The quality of being more fully in each moment reflected a person who had managed to free herself of her inner tormenter. “However I could express myself at that moment is the best that I could do at that moment and there always is another moment.” This fluid state of being characterizes a healthier personality that has opened more her optimal creative flow (Csikszentnihalyi, 1990).

It was not surprising that her D5 experience summed up how performance offered her transcendence.

The spontaneity of being in the moment and feeding from the audience and seeing their faces light up. I still could look up or down, close my eyes. I could look at the audience and feed from the audience and the other musicians. If they are playing well and if they are in sync with me and I am in sync with them and you’re feeding off each other, it’s a tremendous experience.

In this statement, Trisha summed up the essence of how it feels when all the dimensions are aligned for optimal flow. The "feeding" from the audience, the "in sync" feeling when you are locked in with other musicians, and of being ‘true to yourself’ in the sense of connecting with your inner music and to your inner audience.

For Trisha, performance brought out her playful side. It allowed her to dress up in costumes, put on make-up, and use her talents as a dancer and actor. She found new ways to interpret the emotions of the characters in her songs. She composed music that employed her talents for poetry and writing. And perhaps most significantly, she found a new family that recognized and appreciated her talents.

Conclusion: Brothers and Sisters in Performance

The connections established in the MTPG produced a strong bond. A feeling of shared experience occurred that promoted a culture of belonging to some bigger entity than oneself. The traditions of performers, their customs, common language, their encounters and experiences, the sense of being part of a larger community of artists, was all felt. The relationships that evolved in the group explored, affirmed, and celebrated the empowerment of the performer. The members came to embrace performance as the domain of the committed not just the gifted.

Ansdell (2004) describes the experience of communitas (first used by the anthropologist Victor Turner and discussed by Even Ruud) in referring to the feeling of membership promoted by performance. Aigen (2005) uses this term to denote the camaraderie that develops between members of a band through the ritual of playing music together. He discusses the "liminal" or timeless qualities of performing as “losing oneself in the experience, leaving behind symbols and practices of previous positions, ambiguities, perceived danger, the absence of roles and a transcending of previously defined borders” (pp. 91-92).

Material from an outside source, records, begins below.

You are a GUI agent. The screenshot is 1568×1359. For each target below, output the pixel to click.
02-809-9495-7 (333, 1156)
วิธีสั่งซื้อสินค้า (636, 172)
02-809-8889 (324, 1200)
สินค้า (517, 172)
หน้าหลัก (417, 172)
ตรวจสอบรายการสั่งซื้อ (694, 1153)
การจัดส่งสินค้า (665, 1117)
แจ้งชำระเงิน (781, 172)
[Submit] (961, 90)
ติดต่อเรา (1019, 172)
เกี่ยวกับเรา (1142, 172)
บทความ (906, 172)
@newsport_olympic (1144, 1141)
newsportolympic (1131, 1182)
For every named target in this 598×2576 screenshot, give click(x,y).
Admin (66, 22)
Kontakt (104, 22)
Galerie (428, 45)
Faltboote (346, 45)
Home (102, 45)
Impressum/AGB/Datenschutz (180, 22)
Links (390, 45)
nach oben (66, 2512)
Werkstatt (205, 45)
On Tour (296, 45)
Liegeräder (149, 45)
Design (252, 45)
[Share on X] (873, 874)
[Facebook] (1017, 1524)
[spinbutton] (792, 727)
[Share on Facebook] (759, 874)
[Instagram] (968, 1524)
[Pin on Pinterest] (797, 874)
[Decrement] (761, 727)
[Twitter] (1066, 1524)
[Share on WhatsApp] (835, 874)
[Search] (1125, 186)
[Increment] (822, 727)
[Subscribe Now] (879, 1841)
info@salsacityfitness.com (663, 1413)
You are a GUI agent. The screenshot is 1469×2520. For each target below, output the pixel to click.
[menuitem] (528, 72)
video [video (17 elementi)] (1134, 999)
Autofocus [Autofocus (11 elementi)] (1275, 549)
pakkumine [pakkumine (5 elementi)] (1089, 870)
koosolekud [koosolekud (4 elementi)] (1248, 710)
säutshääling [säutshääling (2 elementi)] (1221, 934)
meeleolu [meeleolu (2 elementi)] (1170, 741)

Despite the strong presence of camaraderie that developed, inevitably individuals continued to struggle. The liminal aspect of the performance process can be deceptive. It can overshadow the personal experience of one performer who may not feel the same glow that is shared by the rest of the group. A therapist should not assume that all moments even the peak ones, are being felt in the same way by each person. What often develops is a special understanding between performers. The experience comes to feel more like a band of performing brothers and sisters in the way that people come to feel about having gone through a lot together even if it was not always easy. One difference between this group and their own families of origin however was in the support and encouragement that they found that was often missing there.